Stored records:
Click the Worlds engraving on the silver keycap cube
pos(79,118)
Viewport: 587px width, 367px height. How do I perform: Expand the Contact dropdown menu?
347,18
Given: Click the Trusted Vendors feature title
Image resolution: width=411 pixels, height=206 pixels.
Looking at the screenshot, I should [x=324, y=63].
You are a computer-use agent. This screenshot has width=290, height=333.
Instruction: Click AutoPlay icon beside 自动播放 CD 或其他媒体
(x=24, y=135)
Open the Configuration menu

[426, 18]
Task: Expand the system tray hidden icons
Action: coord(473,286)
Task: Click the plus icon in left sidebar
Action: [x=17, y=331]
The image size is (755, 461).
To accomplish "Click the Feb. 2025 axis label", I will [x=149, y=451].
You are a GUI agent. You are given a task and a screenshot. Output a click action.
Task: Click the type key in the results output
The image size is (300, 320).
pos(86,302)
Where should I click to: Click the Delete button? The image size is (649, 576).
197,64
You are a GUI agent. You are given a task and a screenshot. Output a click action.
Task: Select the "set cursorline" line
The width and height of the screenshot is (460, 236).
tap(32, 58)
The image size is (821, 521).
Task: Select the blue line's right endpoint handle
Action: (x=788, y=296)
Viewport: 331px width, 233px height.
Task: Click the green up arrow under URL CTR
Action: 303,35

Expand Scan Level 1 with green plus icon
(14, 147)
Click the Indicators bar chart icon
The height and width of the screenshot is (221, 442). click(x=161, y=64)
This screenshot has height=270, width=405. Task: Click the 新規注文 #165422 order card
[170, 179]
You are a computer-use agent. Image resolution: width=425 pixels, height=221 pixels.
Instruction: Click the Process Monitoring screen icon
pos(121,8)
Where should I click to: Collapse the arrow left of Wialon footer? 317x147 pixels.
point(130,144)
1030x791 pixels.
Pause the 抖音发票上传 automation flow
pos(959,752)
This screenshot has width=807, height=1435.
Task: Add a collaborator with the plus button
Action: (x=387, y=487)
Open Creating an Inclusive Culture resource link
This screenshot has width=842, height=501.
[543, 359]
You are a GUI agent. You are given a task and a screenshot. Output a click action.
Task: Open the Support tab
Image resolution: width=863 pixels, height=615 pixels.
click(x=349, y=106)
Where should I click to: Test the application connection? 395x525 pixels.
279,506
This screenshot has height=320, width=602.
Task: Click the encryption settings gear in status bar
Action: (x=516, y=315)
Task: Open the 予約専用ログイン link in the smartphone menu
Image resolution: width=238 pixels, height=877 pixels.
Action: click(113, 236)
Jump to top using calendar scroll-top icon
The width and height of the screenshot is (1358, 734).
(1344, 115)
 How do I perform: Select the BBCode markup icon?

» **Exercise directions**:
Give the entries again in full, with nothing changed.

» **Finished exercise**:
Click the Worlds engraving on the silver keycap cube
pos(79,118)
Viewport: 587px width, 367px height. How do I perform: Expand the Contact dropdown menu?
347,18
Given: Click the Trusted Vendors feature title
Image resolution: width=411 pixels, height=206 pixels.
Looking at the screenshot, I should [x=324, y=63].
You are a computer-use agent. This screenshot has width=290, height=333.
Instruction: Click AutoPlay icon beside 自动播放 CD 或其他媒体
(x=24, y=135)
Open the Configuration menu

[426, 18]
Task: Expand the system tray hidden icons
Action: coord(473,286)
Task: Click the plus icon in left sidebar
Action: [x=17, y=331]
The image size is (755, 461).
To accomplish "Click the Feb. 2025 axis label", I will [x=149, y=451].
You are a GUI agent. You are given a task and a screenshot. Output a click action.
Task: Click the type key in the results output
The image size is (300, 320).
pos(86,302)
Where should I click to: Click the Delete button? The image size is (649, 576).
197,64
You are a GUI agent. You are given a task and a screenshot. Output a click action.
Task: Select the "set cursorline" line
The width and height of the screenshot is (460, 236).
tap(32, 58)
The image size is (821, 521).
Task: Select the blue line's right endpoint handle
Action: (x=788, y=296)
Viewport: 331px width, 233px height.
Task: Click the green up arrow under URL CTR
Action: 303,35

Expand Scan Level 1 with green plus icon
(14, 147)
Click the Indicators bar chart icon
The height and width of the screenshot is (221, 442). click(x=161, y=64)
This screenshot has height=270, width=405. Task: Click the 新規注文 #165422 order card
[170, 179]
You are a computer-use agent. Image resolution: width=425 pixels, height=221 pixels.
Instruction: Click the Process Monitoring screen icon
pos(121,8)
Where should I click to: Collapse the arrow left of Wialon footer? 317x147 pixels.
point(130,144)
1030x791 pixels.
Pause the 抖音发票上传 automation flow
pos(959,752)
This screenshot has width=807, height=1435.
Task: Add a collaborator with the plus button
Action: (x=387, y=487)
Open Creating an Inclusive Culture resource link
This screenshot has width=842, height=501.
[543, 359]
You are a GUI agent. You are given a task and a screenshot. Output a click action.
Task: Open the Support tab
Image resolution: width=863 pixels, height=615 pixels.
click(x=349, y=106)
Where should I click to: Test the application connection? 395x525 pixels.
279,506
This screenshot has height=320, width=602.
Task: Click the encryption settings gear in status bar
Action: (x=516, y=315)
Task: Open the 予約専用ログイン link in the smartphone menu
Image resolution: width=238 pixels, height=877 pixels.
Action: click(113, 236)
Jump to top using calendar scroll-top icon
The width and height of the screenshot is (1358, 734).
(1344, 115)
 How do I perform: Select the BBCode markup icon?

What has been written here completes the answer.